In my last posting I talked a bit about this significant alpine and montane park, but I couldn't do it justice in one entry, so here's a bit more, specifically on trees - where and why they aren't, and a few that are! The alpine zone, ecologically, is that area above the tree line, where the vegetation comprises only shrubs and herbs.
Granite-strewn alpine zone, Kosciuszko National Park. |
It is a phenomenon of mountain landscapes everywhere.
El Cajas National Park, Ecuador; here in the tropics the tree-line is close to 4000masl. The habitat is known here as paramo. |
Andes north of Cusco, Peru. Again the altitude is 4000masl, but here we can see the trees pushing higher up the mountains in the shelter of gullies. Locally this is called puna. |
Torres del Paine National Park, Chilean Patagonia. At 51 degrees south, the foreground is less than 300 metres above sea level. |
It can look a bit bleak at first glance, but the beauty is both in the huge spaciousness of it, and in the detail of life at smaller scale. The alpine zone is defined throughout the world, as we approach the poles and increase in altitude, by the point at which the mean temperature of the warmest month is less than 10 degrees C. Here there is simply not enough available solar energy to build and maintain the massive trunks and supporting root systems that define a tree. In Kosciuszko this occurs at about the 1800 metres above sea level (masl) mark, but it changes with local conditions; in sheltered situations it can be as high as 2000masl. As we'd expect it gets higher at lower latitudes, and falls towards sea-level closer to the poles, as illustrated above.
In Australia the true alpine zone comprises around 0.01% of the land surface, and most of that is in Tasmania.
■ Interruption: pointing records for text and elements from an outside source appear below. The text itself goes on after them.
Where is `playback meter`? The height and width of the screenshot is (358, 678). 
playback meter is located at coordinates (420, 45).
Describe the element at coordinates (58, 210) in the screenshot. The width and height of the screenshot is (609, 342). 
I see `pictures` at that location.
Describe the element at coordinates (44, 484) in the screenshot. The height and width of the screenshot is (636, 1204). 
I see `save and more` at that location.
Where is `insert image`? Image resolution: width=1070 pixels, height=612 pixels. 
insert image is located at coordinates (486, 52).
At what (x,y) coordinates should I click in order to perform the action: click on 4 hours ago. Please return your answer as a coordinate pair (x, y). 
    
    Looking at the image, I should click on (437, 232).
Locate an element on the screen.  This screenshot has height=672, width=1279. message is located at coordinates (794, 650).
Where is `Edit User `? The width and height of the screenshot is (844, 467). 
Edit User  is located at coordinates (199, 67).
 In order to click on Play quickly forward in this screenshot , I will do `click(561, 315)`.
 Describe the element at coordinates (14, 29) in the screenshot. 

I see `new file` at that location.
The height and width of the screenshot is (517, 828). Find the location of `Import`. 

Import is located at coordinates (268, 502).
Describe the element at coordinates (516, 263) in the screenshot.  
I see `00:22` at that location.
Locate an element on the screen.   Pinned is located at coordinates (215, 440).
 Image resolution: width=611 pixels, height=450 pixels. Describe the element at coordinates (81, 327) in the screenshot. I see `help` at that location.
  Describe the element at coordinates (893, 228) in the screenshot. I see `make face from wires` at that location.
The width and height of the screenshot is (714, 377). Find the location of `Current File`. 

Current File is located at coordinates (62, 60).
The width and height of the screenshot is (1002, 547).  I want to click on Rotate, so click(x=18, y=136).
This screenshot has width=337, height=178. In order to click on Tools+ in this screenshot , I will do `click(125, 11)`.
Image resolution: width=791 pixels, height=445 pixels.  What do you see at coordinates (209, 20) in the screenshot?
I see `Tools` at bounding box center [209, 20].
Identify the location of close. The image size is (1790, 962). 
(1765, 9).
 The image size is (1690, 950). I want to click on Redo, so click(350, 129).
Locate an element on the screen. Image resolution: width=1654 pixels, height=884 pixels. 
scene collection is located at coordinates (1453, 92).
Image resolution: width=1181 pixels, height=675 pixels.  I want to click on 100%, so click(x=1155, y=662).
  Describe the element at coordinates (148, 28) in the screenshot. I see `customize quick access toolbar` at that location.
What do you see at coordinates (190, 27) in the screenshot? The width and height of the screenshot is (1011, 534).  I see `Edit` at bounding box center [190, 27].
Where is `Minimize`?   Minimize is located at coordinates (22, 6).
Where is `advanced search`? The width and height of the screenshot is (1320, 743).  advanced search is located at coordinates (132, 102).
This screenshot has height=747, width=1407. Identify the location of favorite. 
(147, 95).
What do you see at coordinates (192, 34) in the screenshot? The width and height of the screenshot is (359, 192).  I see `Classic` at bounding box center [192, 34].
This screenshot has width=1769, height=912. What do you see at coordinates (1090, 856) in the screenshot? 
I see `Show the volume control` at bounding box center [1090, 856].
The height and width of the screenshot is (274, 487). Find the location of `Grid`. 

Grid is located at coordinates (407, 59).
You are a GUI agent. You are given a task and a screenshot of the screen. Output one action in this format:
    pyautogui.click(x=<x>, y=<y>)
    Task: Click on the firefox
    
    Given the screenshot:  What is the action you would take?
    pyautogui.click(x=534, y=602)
It is a relic of the glacial times, most recently between approximately 25,000 and 10,000 years ago, when cold windy treeless steppes covered much of south-eastern Australia. Now the habitat and its plants and animals survive only on a few high isolated mountain islands.
In Australia the true alpine zone comprises around 0.01% of the land surface, and most of that is in Tasmania. It is a relic of the glacial times, most recently between approximately 25,000 and 10,000 years ago, when cold windy treeless steppes covered much of south-eastern Australia. Now the habitat and its plants and animals survive only on a few high isolated mountain islands.
The actual tree-line can be quite dramatic.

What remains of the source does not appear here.